W. Va. Code R. § 85-20-3

Current through Register Vol. XLI, No. 37, September 13, 2024
Section 85-20-3 - Definitions

As used in these rules, the following terms have the stated meanings unless the context of a specific use clearly indicates another meaning is intended.

3.1. "Code of West Virginia" and "West Virginia Code" means the West Virginia Code of 1931 as amended.
3.2. "Executive Director" means the Executive Director of the West Virginia Workers' Compensation Commission as provided pursuant to the provisions of W. Va. Code § 23-1-1b.
3.3. "Commission" means the West Virginia Workers' Compensation Commission as provided for by W. Va. Code § 23-1-1, et seq.
3.4. "Health Care Vendor" or "Health Care Provider" refers to health care providers, including providers of rehabilitation services within the meaning of W. Va. Code § 23-4-9, both in- and out-of-state who have signed provider agreements with the West Virginia Workers' Compensation Commission, insurance commissioner, self-insured employer or private carrier, whichever is applicable, to provide health care for injuries or illnesses covered by Chapter 23 of the Code. For this Rule, the terms shall mean any person, firm, corporation, partnership, association, agency, institution, or other legal entity providing any kind of services or equipment. The terms include, but are not limited to, hospitals, medical doctors, dentists, chiropractors, vocational rehabilitation counselors, vocational rehabilitation service providers, qualified rehabilitation professional, osteopathic physicians, pharmacists, podiatrists, physical therapists, occupational therapists, massage therapists, psychologists, naturopathic physicians, and durable medical equipment suppliers.

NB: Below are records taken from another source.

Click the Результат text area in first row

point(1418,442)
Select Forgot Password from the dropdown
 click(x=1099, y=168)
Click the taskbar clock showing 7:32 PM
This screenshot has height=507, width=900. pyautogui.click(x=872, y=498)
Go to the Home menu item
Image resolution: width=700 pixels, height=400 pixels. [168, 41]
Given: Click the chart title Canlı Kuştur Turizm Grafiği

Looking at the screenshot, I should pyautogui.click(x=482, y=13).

3.5. "Office of Judges" refers to the Office of Judges, as set forth in W. Va. Code § 23-5-8.
3.6. "This rule" means the present exempt legislative rule that is designated in the caption here as title 85, series 20.
3.7. The following will be referred to throughout the rule by the abbreviation indicated.

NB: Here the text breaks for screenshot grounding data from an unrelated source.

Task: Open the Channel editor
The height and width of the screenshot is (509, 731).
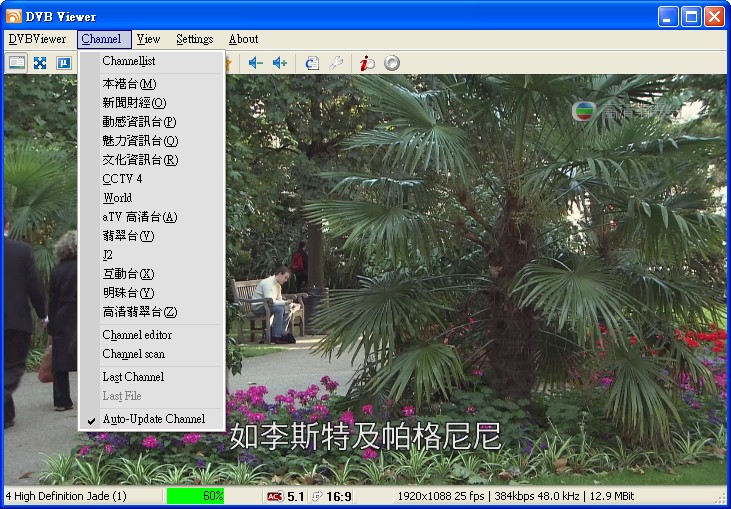Action: 137,335
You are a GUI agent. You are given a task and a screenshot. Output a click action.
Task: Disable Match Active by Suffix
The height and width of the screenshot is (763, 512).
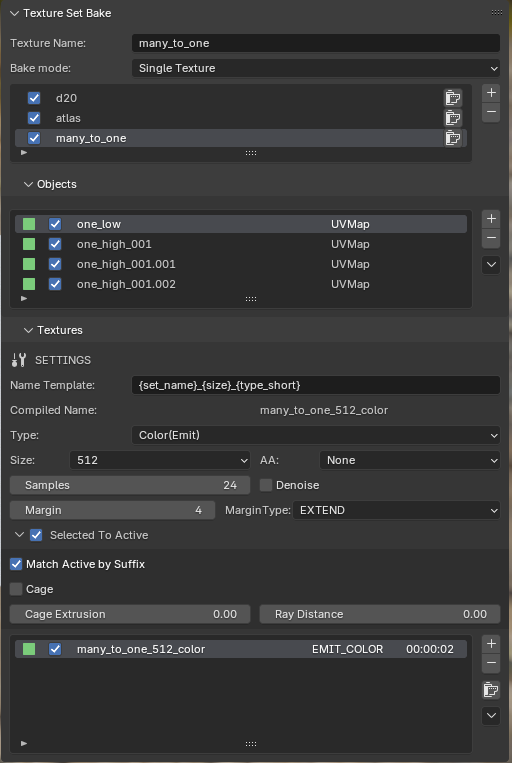pos(16,564)
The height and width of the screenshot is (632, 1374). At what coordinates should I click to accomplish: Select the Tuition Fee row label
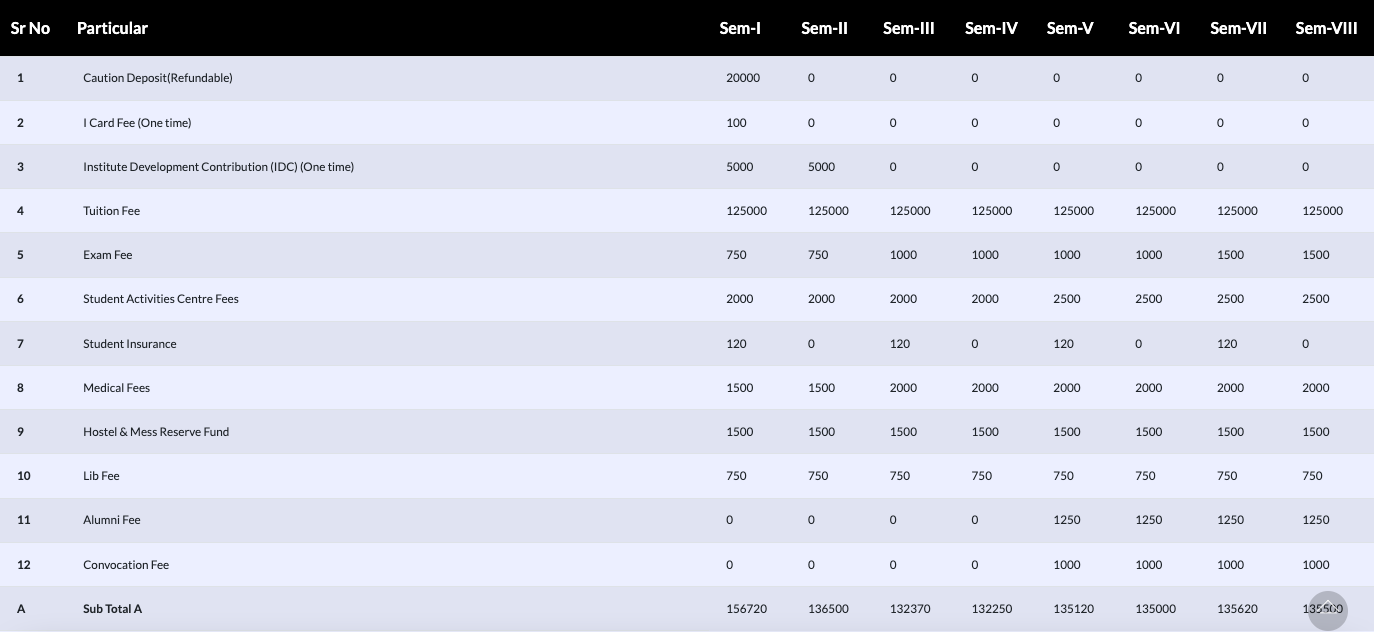[111, 210]
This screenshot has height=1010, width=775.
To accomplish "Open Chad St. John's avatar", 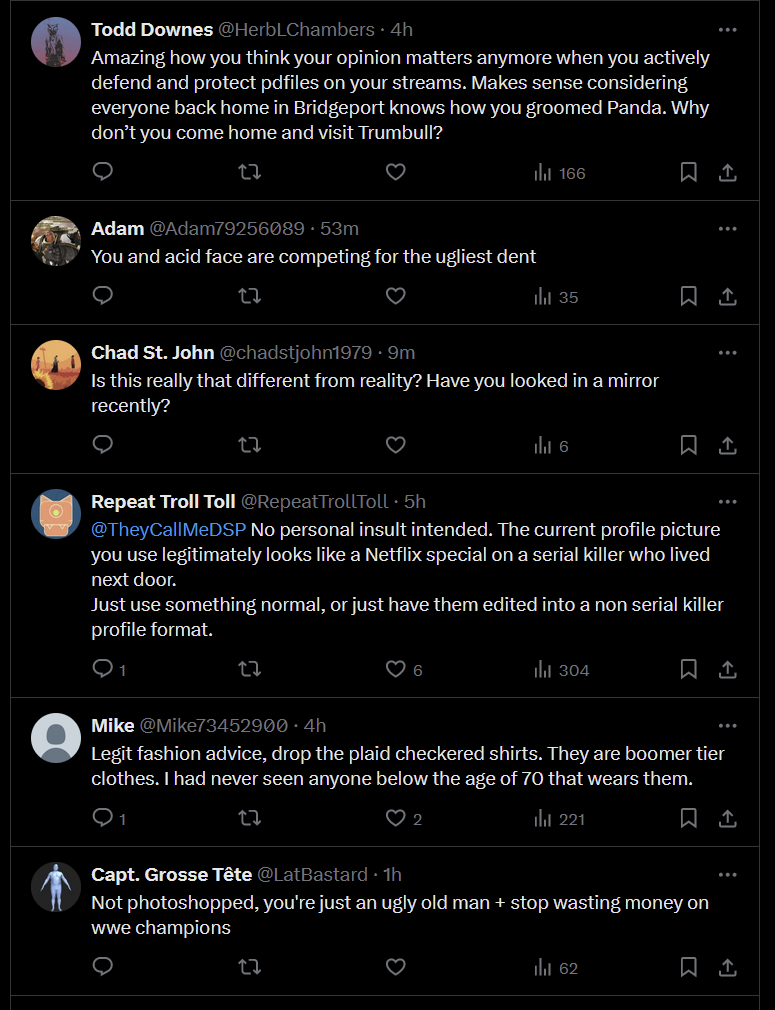I will [x=56, y=365].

a. Magnetic resonance imaging - MRI
b. Encephalogram - EEG
c. Computer Assisted Tomogram - CT scan d. Electromyelogram - EMG
3.8. "Guides Fourth" means the "Guides to the Evaluation of Permanent Impairment," (4th ed. 1993), as published by the American Medical Association.
3.9. "Maximum medical improvement" means a condition that has become static or stabilized during a period of time sufficient to allow optimal recovery, and one that is unlikely to change in spite of further medical or surgical therapy.

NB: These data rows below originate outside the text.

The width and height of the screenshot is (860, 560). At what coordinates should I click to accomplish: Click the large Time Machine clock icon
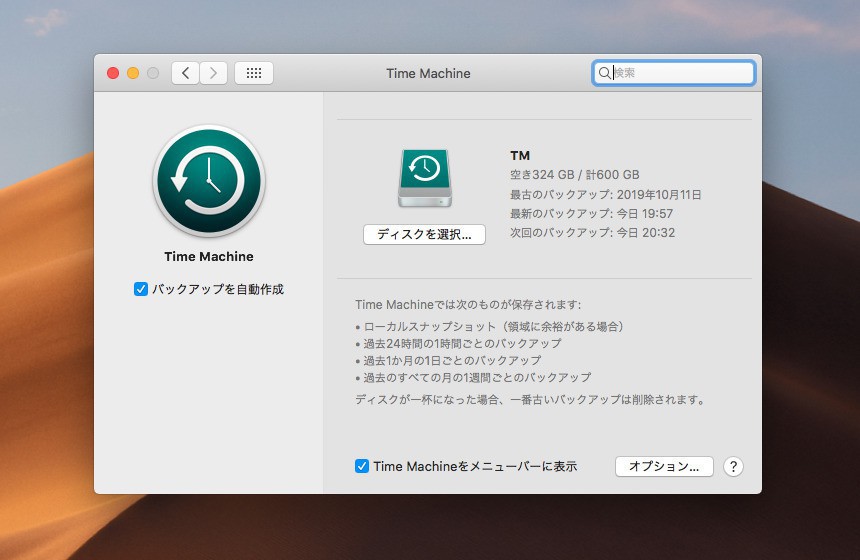(x=208, y=181)
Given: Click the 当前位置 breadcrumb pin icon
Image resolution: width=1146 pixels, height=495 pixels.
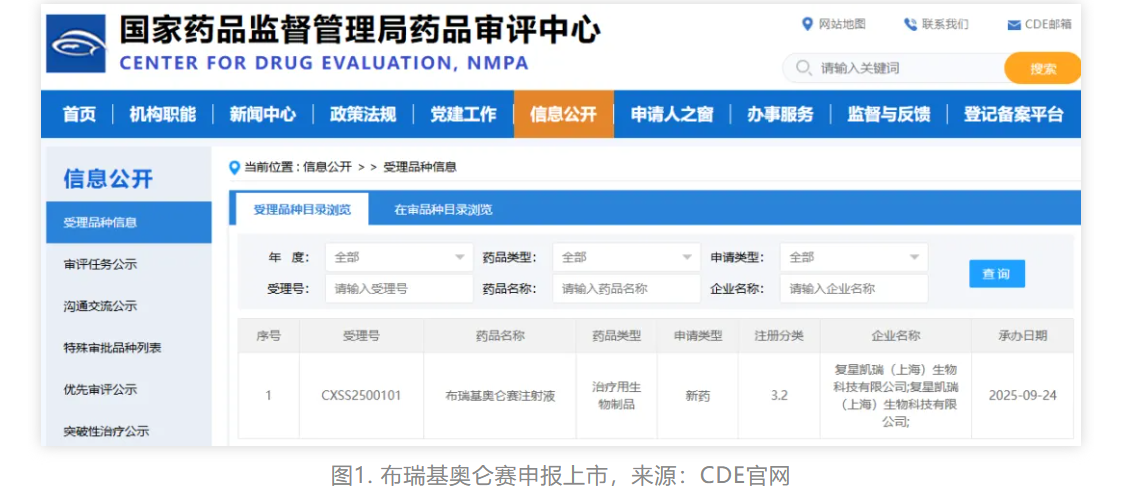Looking at the screenshot, I should point(235,167).
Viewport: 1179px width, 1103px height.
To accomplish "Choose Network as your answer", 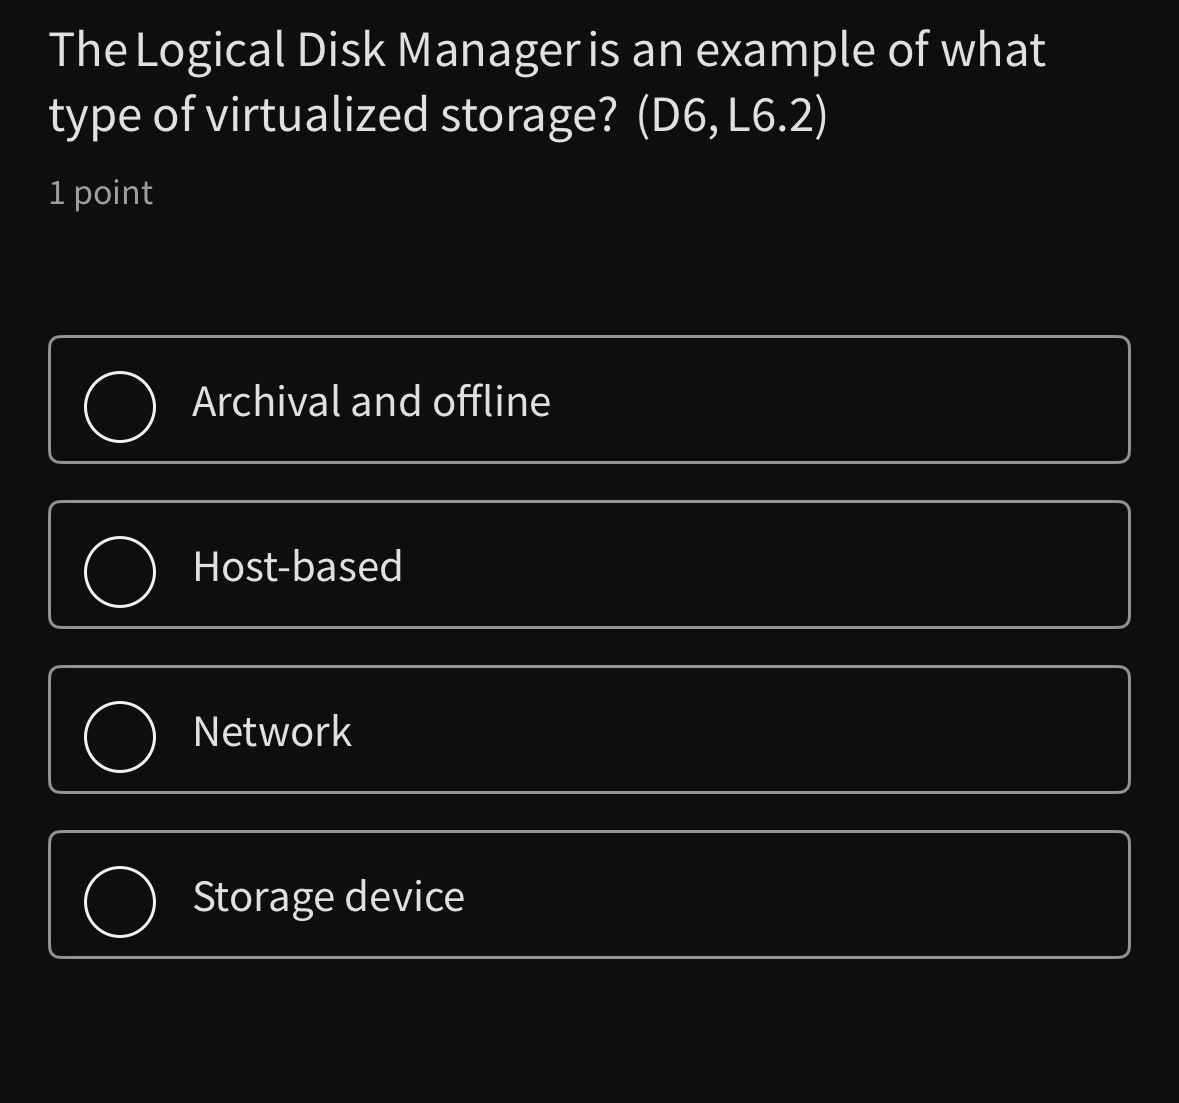I will tap(272, 731).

3.10. "Permanent impairment" means a permanent alteration of an individual's health status and is assessed by medical means and is a medical issue. An impairment is a deviation from normal in a body part or organ system and its functioning. An injured worker's degree of permanent whole body medical impairment is to be determined in keeping with the determination of whole person permanent impairment as set forth in the applicable Guides. For the purposes of this Rule, the Guides' use of the term "whole person" impairment is the equivalent of the term "whole body" impairment.
3.11. Chart Notes: This type of documentation may also be referred to as "office" or "progress" notes or "narrative report." Providers must maintain charts and records in order to support and justify the services provided. "Chart" means a compendium of medical records on an individual patient. "Record" means dated reports supporting bills submitted to the department or self-insurer for medical services provided in an office, nursing facility, hospital, outpatient, emergency room, or other place of service. Records of service shall be entered in a chronological order by the practitioner who rendered the service. For reimbursement purposes, such records shall be legible, and shall include, but are not limited to:
a. Date(s) of service;
b. Patient's name and date of birth;
c. Claim number;
d. Name and title of the person performing the service;
e. Chief complaint or reason for each visit;
f. Pertinent medical history;
g. Review of medication
h. Pertinent findings on examination;
i. Medications and/or equipment/supplies prescribed or provided;
j. Description of treatment (when applicable);
k. Recommendations for additional treatments, procedures, or consultations;
l. X rays, tests, and results; and
m. Plan of treatment/care/outcome.
3.12. "Injured worker" means an individual seeking to received benefits available under Chapter 23 of the Code and/or has received and/or is receiving benefits under Chapter 23 of the Code.
3.13. "Insurance Commissioner" means the insurance commissioner of West Virginia as provided in section one, article two, chapter thirty-three of the West Virginia Code, or designated third-party administrator of the Insurance Commissioner.
3.14. "Private Carrier" means any insurer, including the successor to the Commission, authorized by the insurance commissioner to provide workers' compensation insurance pursuant to chapters twenty-three and thirty-three of the West Virginia Code, but shall not include self-insured employers.
3.15. "Self-insurer" and "self-insured employer" mean employers who are eligible and have been granted self-insured status under the provisions of W. Va. Code § 23-2-9.